A visibilidade na abertura da Copa do Mundo centrada em um paraplégico “recuperado” não é sinônimo de qualidade de vida para um bilhão de pessoas com deficiência ao redor do mundo.
Por Izabel Maior *
Absorvidos pelos debates político e econômico relativos às iniciativas para a Copa do Mundo da FIFA de 2014, muito pouco se discutiu sobre o chute inicial do jogo do dia 12 de junho, que acontecerá na Arena de São Paulo, entre o Brasil e a Croácia. A mídia anunciou que uma pesquisa científica inovadora colocará em campo um jovem com deficiência física instrumentalizado com recursos tecnológicos. Os recursos permitirão superar a paralisia de suas pernas. O jovem levantará da cadeira de rodas, caminhará cerca de 30 metros e dará o pontapé inaugural, frente a uma audiência planetária.
É natural que diversos grupos de interesse se mobilizem para divulgar suas ideias e mostrar os resultados de pesquisas para a sociedade. Obter espaço de destaque no maior evento internacional da atualidade, com milhões de espectadores, é um grande feito. No caso da Copa, caberá aos estudos da equipe do neurocientista brasileiro Miguel Nicolelis, radicado na Duke University, nos Estados Unidos, expor os avanços da interação cérebro-máquina em seres humanos com paraplegia e tetraplegia. De acordo com as informações gerais, os estudos se desenvolvem em parceria com instituições na Suíça, Alemanha e Brasil (Natal e São Paulo).
O convidado paraplégico estará vestido com uma armadura chamada exoesqueleto, com eletrodos para estimular músculos paralisados devido à lesão medular. Os eletrodos captarão a atividade elétrica cerebral para acionar voluntariamente os grupos musculares envolvidos na atividade de mover a coxa e a perna para impulsionar a bola oficial dos jogos.
Acredita-se que a demonstração do estado da arte de uma das linhas de pesquisa para superar a paralisia, assistida por espectadores de 240 países, causará impacto na mídia, podendo gerar debates e incentivos no mundo acadêmico e fora dele.
A “cura da deficiência” é uma esperança legitima de uma pessoa com paralisia e este desejo se manifesta principalmente na fase inicial das lesões. Além disso, nas sociedades não inclusivas, que não provêem acessibilidade e assumem condutas discriminatórias, deixar de ter paralisia é basicamente um imperativo. Sabe-se que a situação desse segmento é marcada pela escassez de sistemas e serviços de atenção às suas demandas, apesar da luta historica do movimento civil de pessoas com deficiência.

....................

**Instruções da tarefa:**
Escreva a continuação do artigo sobre a abertura da Copa do Mundo de 2014, começando logo após a última frase apresentada. As linhas a seguir não têm relação com o artigo sobre a abertura da Copa do Mundo de 2014.

[Entradas salvas]
....................

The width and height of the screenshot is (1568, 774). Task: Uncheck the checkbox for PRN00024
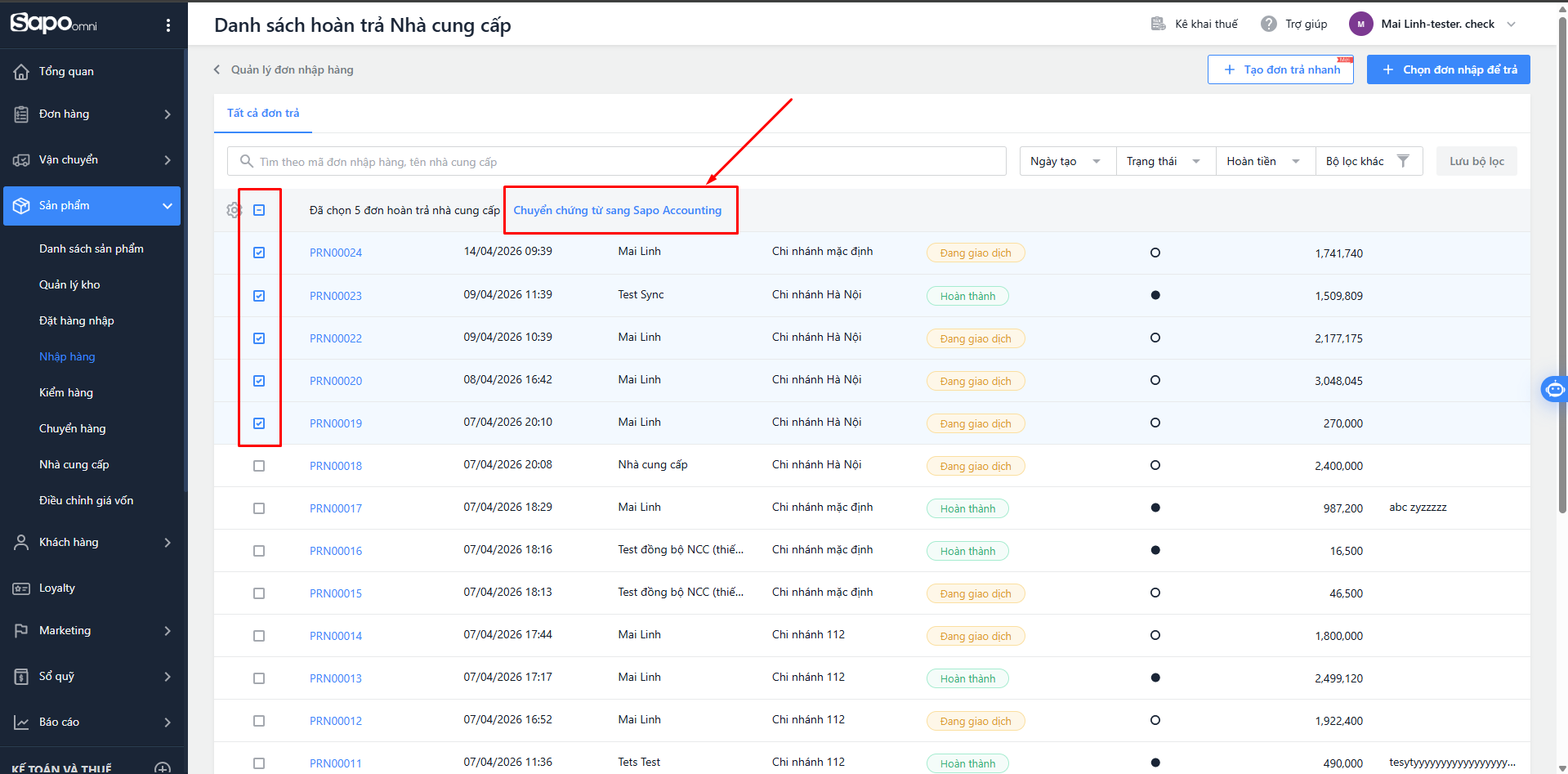[x=259, y=253]
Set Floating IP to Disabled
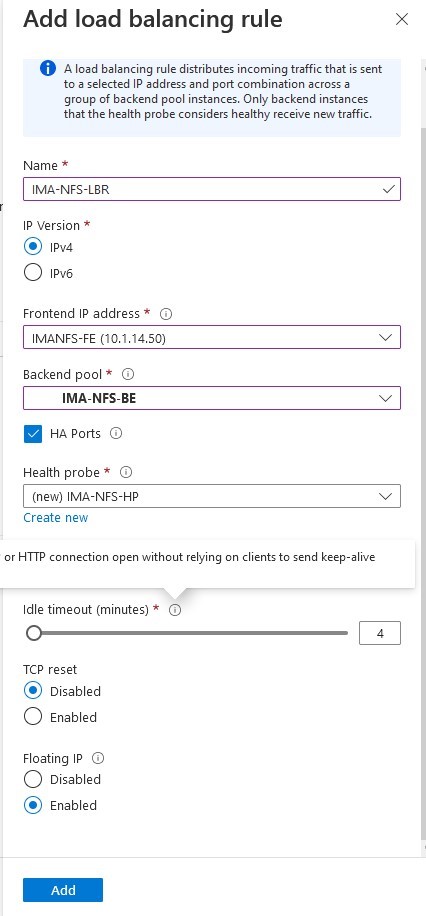Viewport: 426px width, 916px height. [x=33, y=779]
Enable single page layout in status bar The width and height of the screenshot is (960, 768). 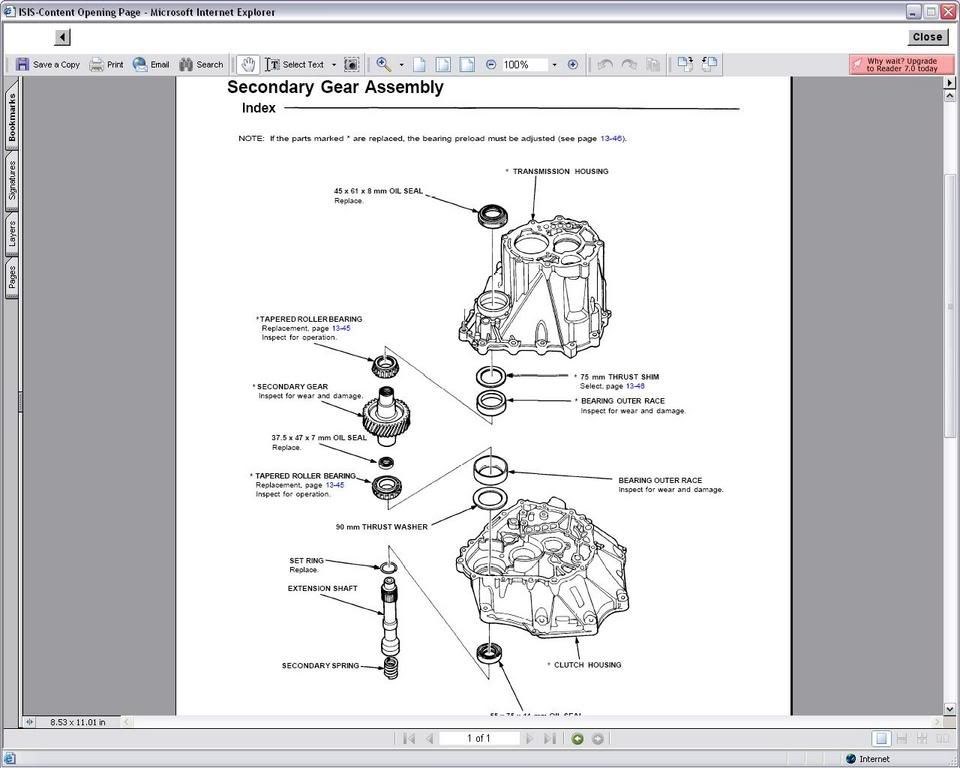pyautogui.click(x=881, y=739)
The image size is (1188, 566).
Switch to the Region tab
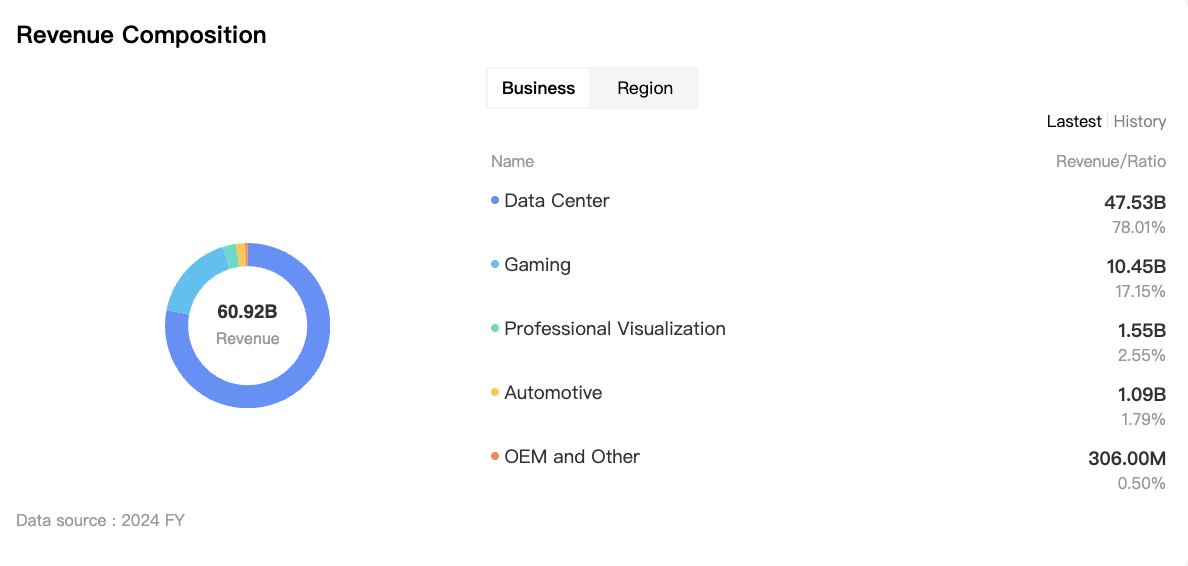645,88
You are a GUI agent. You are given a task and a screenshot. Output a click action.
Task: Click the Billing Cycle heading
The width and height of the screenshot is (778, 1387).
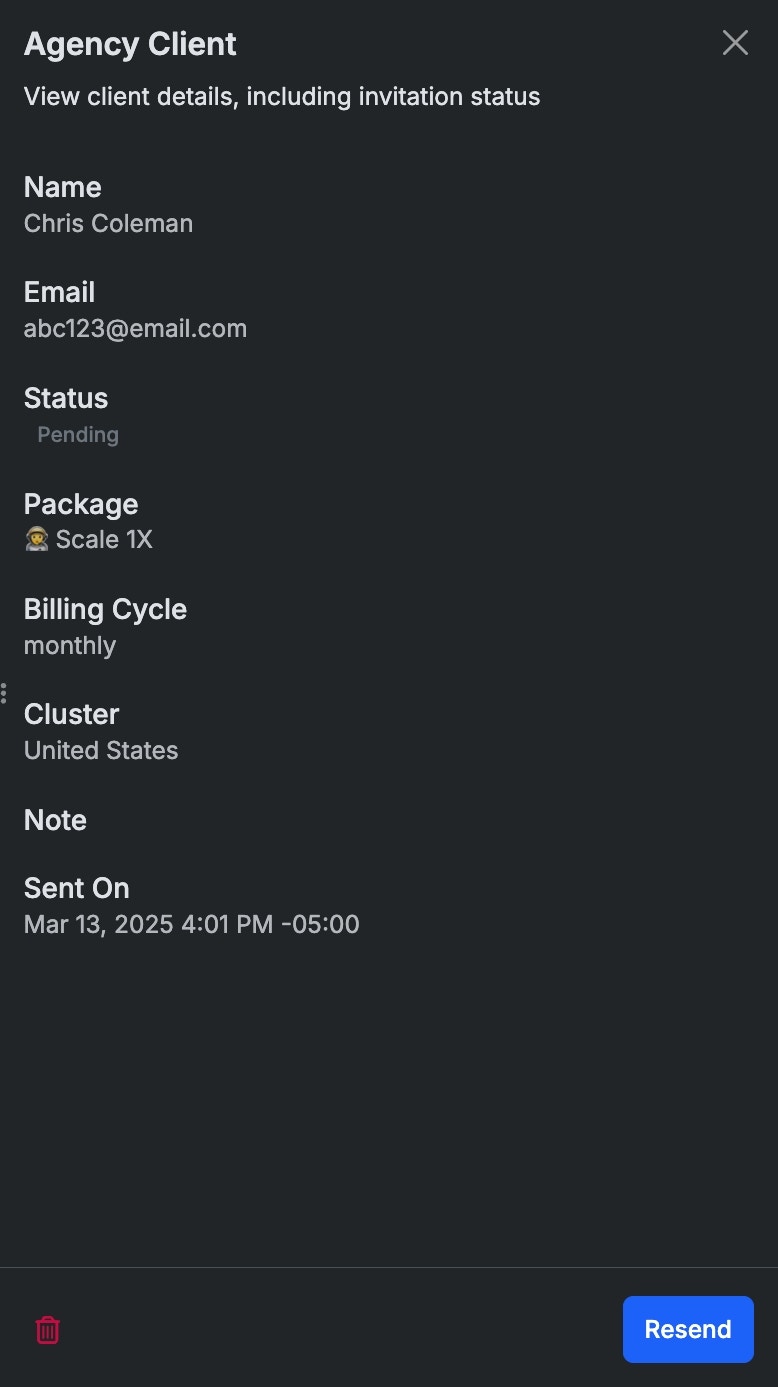(105, 609)
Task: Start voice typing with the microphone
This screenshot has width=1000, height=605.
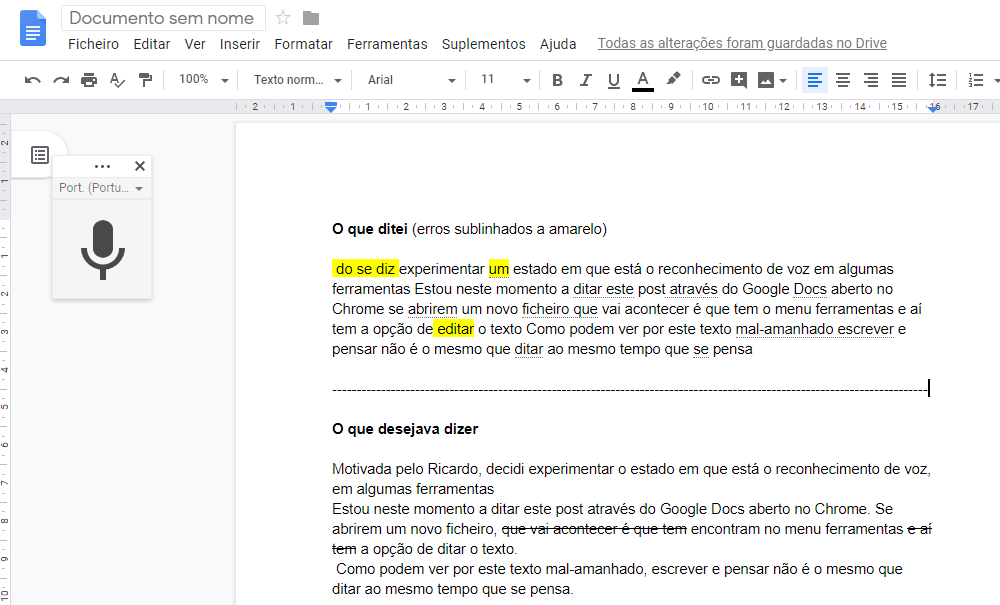Action: pyautogui.click(x=102, y=249)
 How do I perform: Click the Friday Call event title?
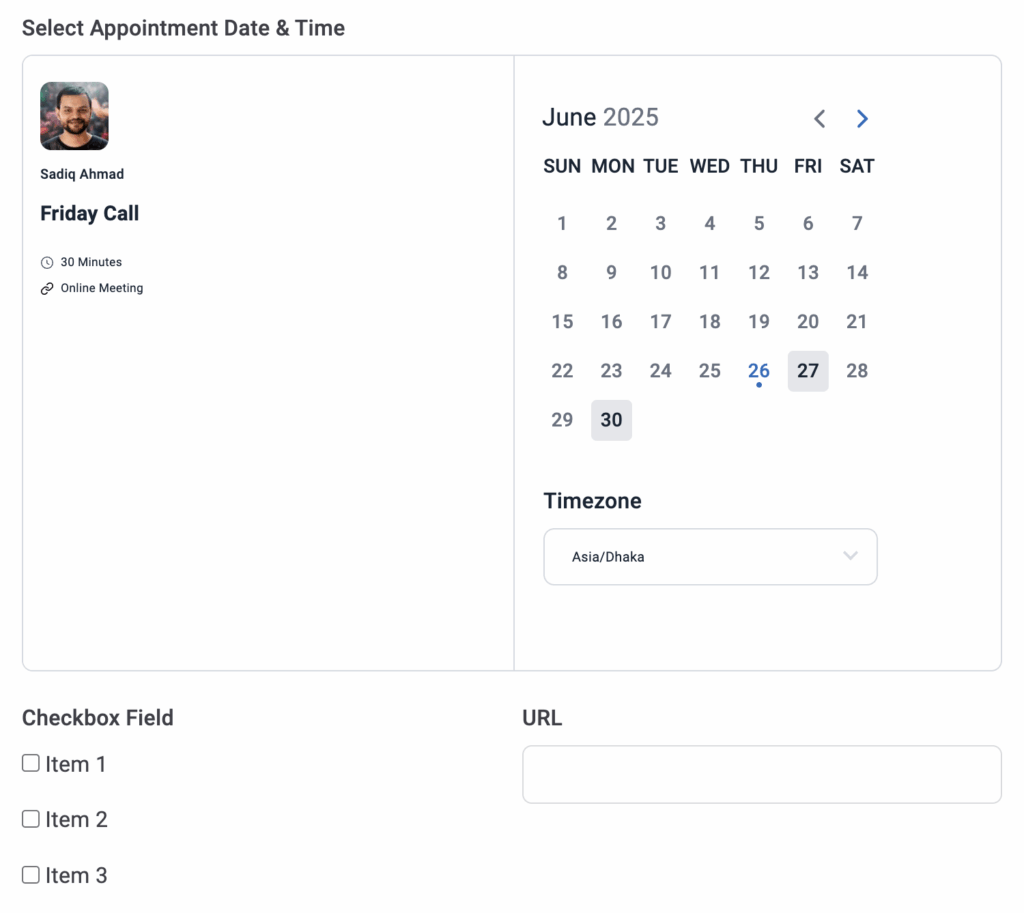(89, 213)
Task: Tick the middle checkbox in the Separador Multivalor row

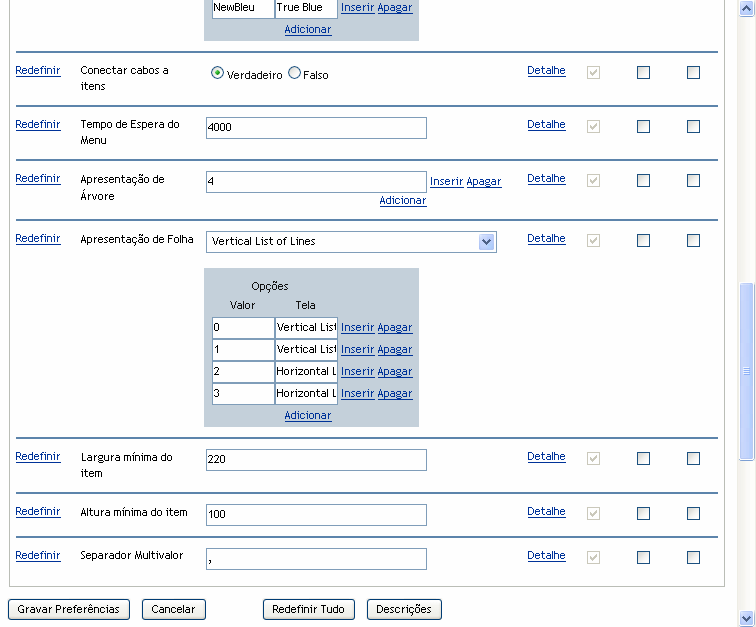Action: click(643, 558)
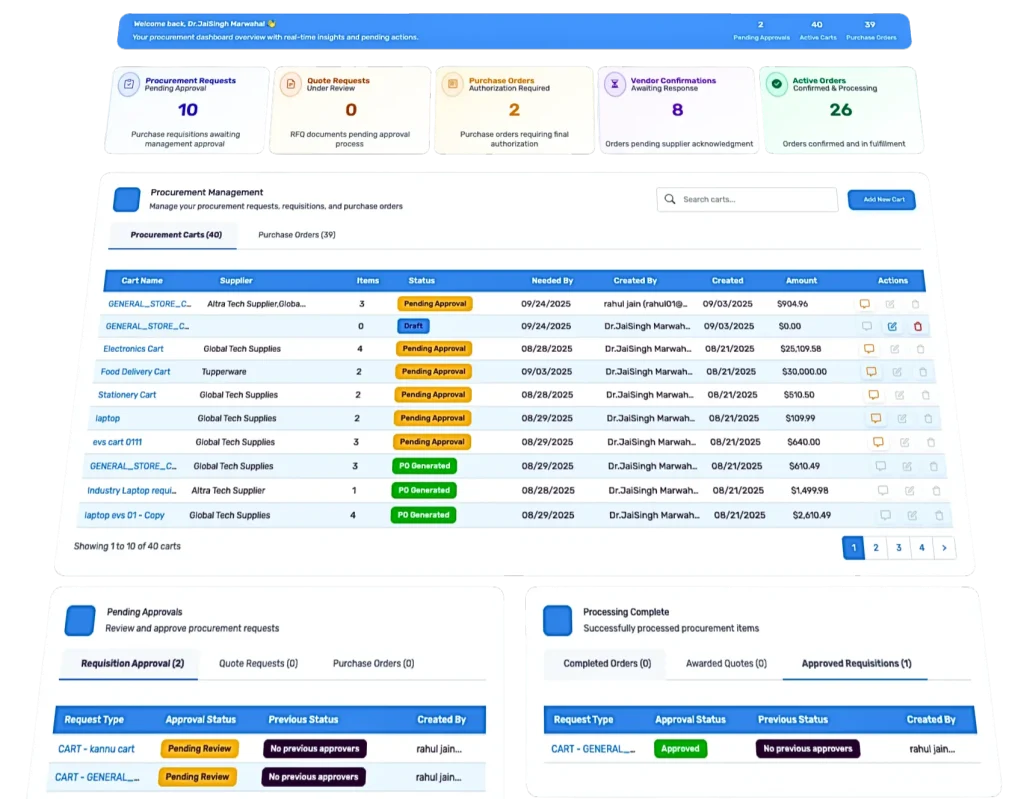Click the Quote Requests document icon
The height and width of the screenshot is (799, 1024).
tap(291, 85)
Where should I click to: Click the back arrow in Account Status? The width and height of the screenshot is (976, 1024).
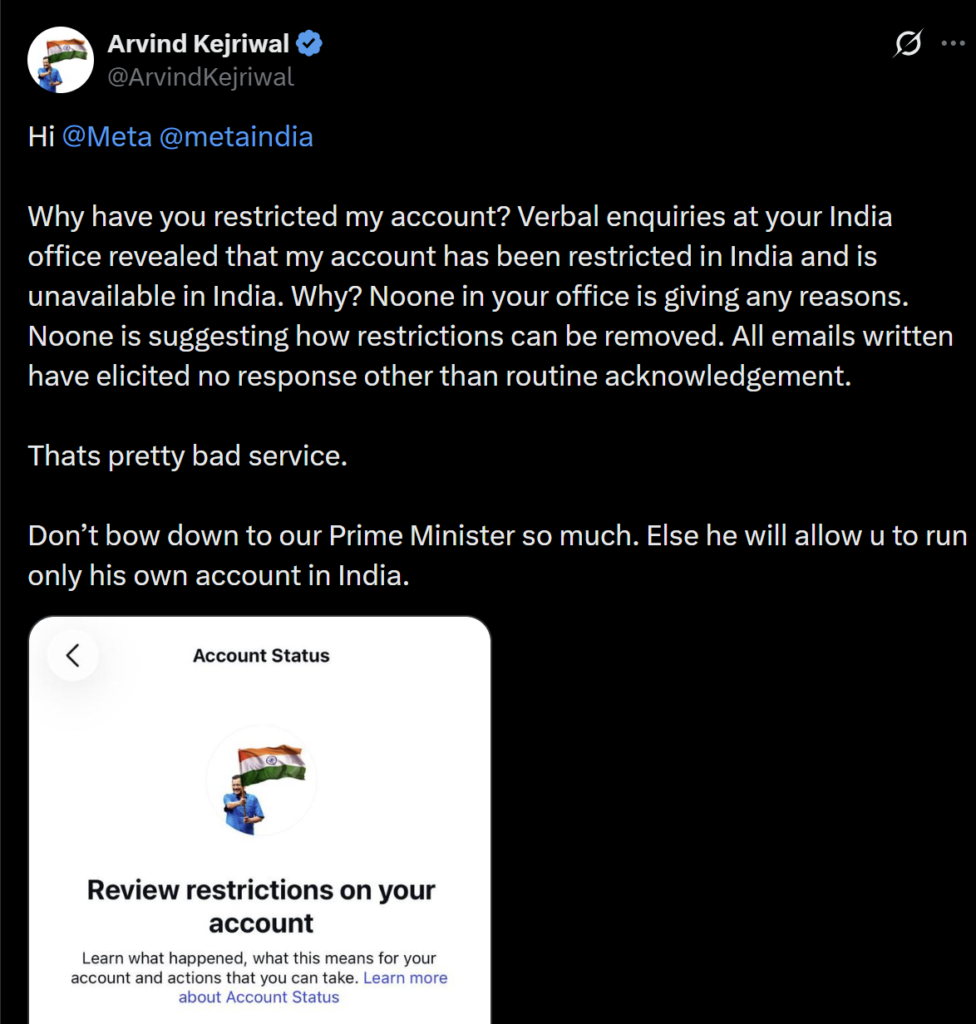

....................

**Resposta:**
O direito à saúde e à reabilitação é bem mais amplo e não se restringe a iniciativas como o “Walk Again Project” (Projeto Andar Novamente) e similares. Esse ponto precisará ser bem analisado e explicado, caso contrário, o mundo receberá uma imagem distorcida da realidade brasileira e dos outros países. É praticamente impossível imaginar, por exemplo, que pessoas com deficiência em países em desenvolvimento tenham possibilidade de andar novamente a partir de um recurso como este devido principalmente a seu alto custo.
A visibilidade na abertura da Copa do Mundo centrada em um paraplégico “recuperado” não é sinônimo de qualidade de vida para um bilhão de pessoas com deficiência ao redor do mundo.
Deseja-se que o legado da Copa de 2014 atenda de forma integral à sociedade, incluídas as pessoas com deficiência. Assim como as avançadas pesquisas em neurociência precisam, sem sombra de dúvida, prosperar no Brasil e no mundo, a inclusão continua a ser o resultado a ser perseguido.
O principal legado deverá envolver as ações de acessibilidade física e comunicacional nos estádios, entorno, a mobilidade nas cidades-sede, atendimento ao público, locais de hospedagem, de turismo e lazer de acordo com o desenho universal.
Todos esses pontos merecem igualmente o foco de atenção dos organizadores, da mídia nacional e internacional e dos anfitriões da festa.
Sem dúvida, é uma imagem que ficará gravada para sempre nas nossas memórias. Entretanto, quando estiver disponível no mercado um equipamento como o exoesqueleto, ele será acessível apenas a uma ínfima parcela daqueles que não andam. Já o investimento em acessibilidade trará benefícios para muito além do pontapé inicial.
*Izabel Maior é médica e ativista do movimento das pessoas com deficiência.